[发明专利]一种茶树热激蛋白CssHSP-6基因的重组载体和表达方法

说明书

本发明公开了一种茶树热激蛋白CssHSP‑6基因的重组载体，本发明还公开一种茶树热激蛋白CssHSP‑6基因的表达方法。本发明构建了茶树热激蛋白CssHSP‑6基因的原核表达载体，并且针对蛋白表达条件进行一系列的优化，最终得到CssHSP‑6可溶性蛋白，其结果为进一步研究蛋白晶体结构和生物学特性奠定基础，进而为通过基因编辑方法提高茶树的抗病性提供依据。

技术领域

本发明涉及一种茶树热激蛋白CssHSP-6基因的重组载体和表达方法，属于生物技术领域。

背景技术

茶树，原名：茶，山茶科、山茶属灌木或小乔木，嫩枝无毛。叶革质，长圆形或椭圆形。茶树的叶子可制茶(有别于油茶树)，种子可以榨油，茶树材质细密，其木可用于雕刻。分布主要集中在南纬16度至北纬30度之间，茶树喜欢温暖湿润气候，平均气温10℃以上时芽开始萌动，生长最适温度为20～25℃；年降水量要在1000毫米以上；喜光耐阴，适于在漫射光下生育；一生分为幼苗期、幼年期、成年期和衰老期。

热激蛋白是一类在有机体受到高温等逆境刺激后大量表达的蛋白质，是生物对逆境胁迫短期适应的必需组成成分,对减轻逆境胁迫引起的伤害有很大的作用。它最早是1962年在果蝇中发现并于1974年首先分离得到，现已证明它普遍存在于动物、植物、微生物中。

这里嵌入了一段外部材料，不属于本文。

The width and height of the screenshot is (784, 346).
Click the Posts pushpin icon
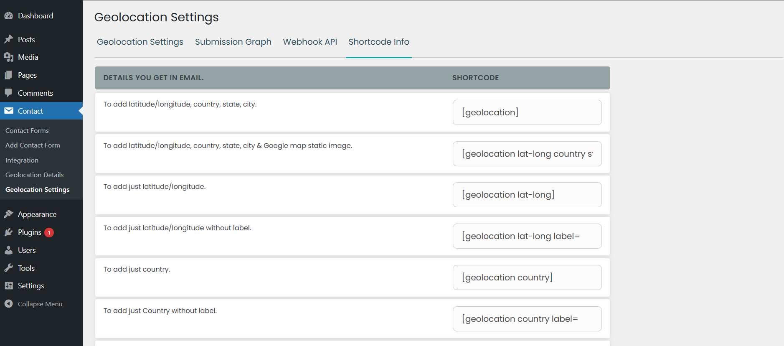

基因的原核表达是研究基因功能的常用技术之一。蛋白原核表达时常常存在大肠杆菌中由于稀有密码子造成表达限制，形成包涵体；毒性较强的蛋白表达时会抑制蛋白的表达，造成表达产量过低；另外一个容易忽视的问题是大肠杆菌内还原性过高会导致二硫键不能正确形成，导致表达产物不溶。针对上述难题，通常的做法是将包涵体用尿素溶解后在变性的情况下进行纯化，然后复性。但此方法步骤繁琐，成功率低。目前茶树热激蛋白CssHSP-6基因已被发现，但如何将其以可溶性形式表达出来尚是本领域的难题。本发明通过选用不同的细菌菌株、采用不同的诱导温度以及诱导剂IPTG的浓度来筛选CssHSP-6蛋白可溶性表达的条件，为基因功能学、蛋白质晶体等研究打下基础。

发明内容

针对现有技术的不足，本发明的目的是提供一种茶树热激蛋白CssHSP-6基因的重组载体和表达方法。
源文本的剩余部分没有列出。